Receptor-type protein tyrosine phosphatase zeta/beta (RPTPzeta) is a transmembrane chondroitin sulfate proteoglycan (CSPG) and has been shown to play crucial roles in controlling axonal growth and neuronal migration. The RPTPzeta has two transmembranous isoforms, shorter receptor form of RPTPzeta (sRPTPzeta) and full-length receptor form of RPTPzeta (fRPTPzeta), but no studies have been reported about functional difference of these two isoforms. In the present study, therefore, we examined whether or not two RPTPzeta isoforms have different role in controlling dendritic morphology and synaptic number in cultured hippocampal neurons using the quantitative morphometrical analysis. Confocal microscopic observation showed that the immunoreactivity of RPTPzeta was observed throughout cells such as axons, growth cones, and dendrites at the early stages of neuronal culture, while it was seen predominantly on dendrites at the late stages. Western blotting analysis revealed that fRPTPzeta was mainly expressed at the early stages of culture and both RPTPzeta isoforms were expressed at late stages of culture.
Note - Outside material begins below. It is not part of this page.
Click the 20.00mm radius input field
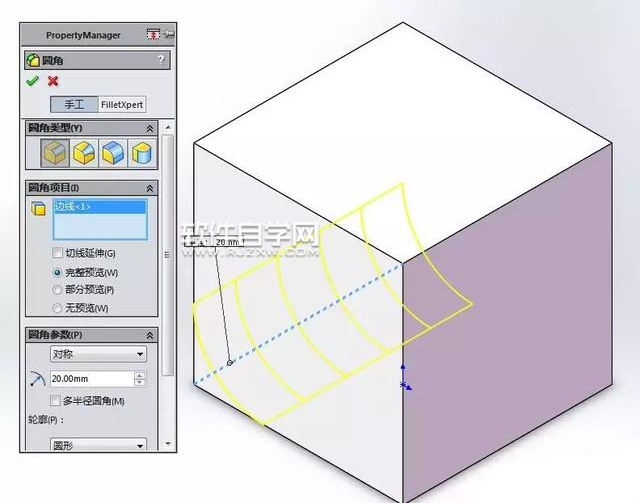The height and width of the screenshot is (504, 640). [x=90, y=379]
The overexpression of sRPTPzeta in hippocampal neurons increased the dendritic arborization without altering the average length of dendritic branches, whereas that of fRPTPzeta decreased the dendritic arborization and increased the average length of dendritic branches. The RNA interference of fRPTPzeta expression increased the dendritic arborization without altering the average length of dendritic branches. The overexpression of fRPTPzeta decreased the density of hippocampal dendritic synapses, but that of sRPTPzeta had no effects. Pleiotrophin, a ligand for RPTPzeta to interfere the phosphatase activity, increased the density of hippocampal dendritic synapses. Thus, the present study demonstrates that two transmembranous RPTPzeta isoforms have different functions for regulating dendritogenesis and synaptogenesis.